Stored records:
_ _ _

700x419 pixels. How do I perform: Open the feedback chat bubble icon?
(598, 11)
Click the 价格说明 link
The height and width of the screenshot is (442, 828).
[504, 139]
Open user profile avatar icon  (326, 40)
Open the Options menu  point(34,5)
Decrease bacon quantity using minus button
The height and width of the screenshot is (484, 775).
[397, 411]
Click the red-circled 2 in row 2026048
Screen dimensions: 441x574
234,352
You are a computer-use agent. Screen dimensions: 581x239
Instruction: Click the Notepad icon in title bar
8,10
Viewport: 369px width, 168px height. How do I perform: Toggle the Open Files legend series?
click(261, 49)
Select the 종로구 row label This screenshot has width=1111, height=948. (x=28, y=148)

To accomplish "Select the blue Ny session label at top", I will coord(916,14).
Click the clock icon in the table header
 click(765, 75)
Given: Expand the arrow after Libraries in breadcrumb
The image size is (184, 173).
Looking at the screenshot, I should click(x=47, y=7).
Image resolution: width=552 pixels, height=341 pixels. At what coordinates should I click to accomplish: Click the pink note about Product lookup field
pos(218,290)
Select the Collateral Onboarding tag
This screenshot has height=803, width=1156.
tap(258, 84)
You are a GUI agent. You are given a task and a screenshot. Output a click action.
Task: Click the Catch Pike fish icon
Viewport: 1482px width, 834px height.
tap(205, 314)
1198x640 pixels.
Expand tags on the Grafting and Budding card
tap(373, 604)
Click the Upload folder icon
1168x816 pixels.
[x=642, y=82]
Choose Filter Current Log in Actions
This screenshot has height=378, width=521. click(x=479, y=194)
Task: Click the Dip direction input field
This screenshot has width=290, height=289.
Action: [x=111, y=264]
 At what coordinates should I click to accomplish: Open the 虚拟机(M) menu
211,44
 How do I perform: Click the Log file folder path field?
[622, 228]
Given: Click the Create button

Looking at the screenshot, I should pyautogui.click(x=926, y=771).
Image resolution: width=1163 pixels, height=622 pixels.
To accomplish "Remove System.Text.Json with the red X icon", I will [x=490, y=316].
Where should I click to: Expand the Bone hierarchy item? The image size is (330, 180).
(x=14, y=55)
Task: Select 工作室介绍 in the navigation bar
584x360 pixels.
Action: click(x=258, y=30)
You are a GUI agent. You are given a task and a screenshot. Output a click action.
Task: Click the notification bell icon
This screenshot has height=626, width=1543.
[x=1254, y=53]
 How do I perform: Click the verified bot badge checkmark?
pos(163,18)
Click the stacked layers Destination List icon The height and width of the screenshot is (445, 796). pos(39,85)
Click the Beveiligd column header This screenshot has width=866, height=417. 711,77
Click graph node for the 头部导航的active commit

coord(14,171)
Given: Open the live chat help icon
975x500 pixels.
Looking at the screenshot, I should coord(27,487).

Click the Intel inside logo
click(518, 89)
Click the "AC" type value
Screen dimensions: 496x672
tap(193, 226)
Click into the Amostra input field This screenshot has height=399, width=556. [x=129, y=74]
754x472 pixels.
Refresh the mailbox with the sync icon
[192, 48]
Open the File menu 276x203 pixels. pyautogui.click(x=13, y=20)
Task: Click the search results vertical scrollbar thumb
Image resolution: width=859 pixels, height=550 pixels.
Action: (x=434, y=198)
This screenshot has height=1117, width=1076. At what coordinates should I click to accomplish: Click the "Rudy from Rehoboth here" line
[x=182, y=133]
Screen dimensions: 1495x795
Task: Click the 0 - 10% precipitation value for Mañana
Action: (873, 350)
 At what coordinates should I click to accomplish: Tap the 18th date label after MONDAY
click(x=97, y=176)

_ _ _

- **What is required**: Go through the entries and restate each one exactly.

- **Result for this task**:
700x419 pixels. How do I perform: Open the feedback chat bubble icon?
(598, 11)
Click the 价格说明 link
The height and width of the screenshot is (442, 828).
[504, 139]
Open user profile avatar icon  (326, 40)
Open the Options menu  point(34,5)
Decrease bacon quantity using minus button
The height and width of the screenshot is (484, 775).
[397, 411]
Click the red-circled 2 in row 2026048
Screen dimensions: 441x574
234,352
You are a computer-use agent. Screen dimensions: 581x239
Instruction: Click the Notepad icon in title bar
8,10
Viewport: 369px width, 168px height. How do I perform: Toggle the Open Files legend series?
click(261, 49)
Select the 종로구 row label This screenshot has width=1111, height=948. (x=28, y=148)

To accomplish "Select the blue Ny session label at top", I will coord(916,14).
Click the clock icon in the table header
 click(765, 75)
Given: Expand the arrow after Libraries in breadcrumb
The image size is (184, 173).
Looking at the screenshot, I should click(x=47, y=7).
Image resolution: width=552 pixels, height=341 pixels. At what coordinates should I click to accomplish: Click the pink note about Product lookup field
pos(218,290)
Select the Collateral Onboarding tag
This screenshot has height=803, width=1156.
tap(258, 84)
You are a GUI agent. You are given a task and a screenshot. Output a click action.
Task: Click the Catch Pike fish icon
Viewport: 1482px width, 834px height.
tap(205, 314)
1198x640 pixels.
Expand tags on the Grafting and Budding card
tap(373, 604)
Click the Upload folder icon
1168x816 pixels.
[x=642, y=82]
Choose Filter Current Log in Actions
This screenshot has height=378, width=521. click(x=479, y=194)
Task: Click the Dip direction input field
This screenshot has width=290, height=289.
Action: [x=111, y=264]
 At what coordinates should I click to accomplish: Open the 虚拟机(M) menu
211,44
 How do I perform: Click the Log file folder path field?
[622, 228]
Given: Click the Create button

Looking at the screenshot, I should pyautogui.click(x=926, y=771).
Image resolution: width=1163 pixels, height=622 pixels.
To accomplish "Remove System.Text.Json with the red X icon", I will [x=490, y=316].
Where should I click to: Expand the Bone hierarchy item? The image size is (330, 180).
(x=14, y=55)
Task: Select 工作室介绍 in the navigation bar
584x360 pixels.
Action: click(x=258, y=30)
You are a GUI agent. You are given a task and a screenshot. Output a click action.
Task: Click the notification bell icon
This screenshot has height=626, width=1543.
[x=1254, y=53]
 How do I perform: Click the verified bot badge checkmark?
pos(163,18)
Click the stacked layers Destination List icon The height and width of the screenshot is (445, 796). pos(39,85)
Click the Beveiligd column header This screenshot has width=866, height=417. 711,77
Click graph node for the 头部导航的active commit

coord(14,171)
Given: Open the live chat help icon
975x500 pixels.
Looking at the screenshot, I should coord(27,487).

Click the Intel inside logo
click(518, 89)
Click the "AC" type value
Screen dimensions: 496x672
tap(193, 226)
Click into the Amostra input field This screenshot has height=399, width=556. [x=129, y=74]
754x472 pixels.
Refresh the mailbox with the sync icon
[192, 48]
Open the File menu 276x203 pixels. pyautogui.click(x=13, y=20)
Task: Click the search results vertical scrollbar thumb
Image resolution: width=859 pixels, height=550 pixels.
Action: (x=434, y=198)
This screenshot has height=1117, width=1076. At what coordinates should I click to accomplish: Click the "Rudy from Rehoboth here" line
[x=182, y=133]
Screen dimensions: 1495x795
Task: Click the 0 - 10% precipitation value for Mañana
Action: (873, 350)
 At what coordinates should I click to accomplish: Tap the 18th date label after MONDAY
click(x=97, y=176)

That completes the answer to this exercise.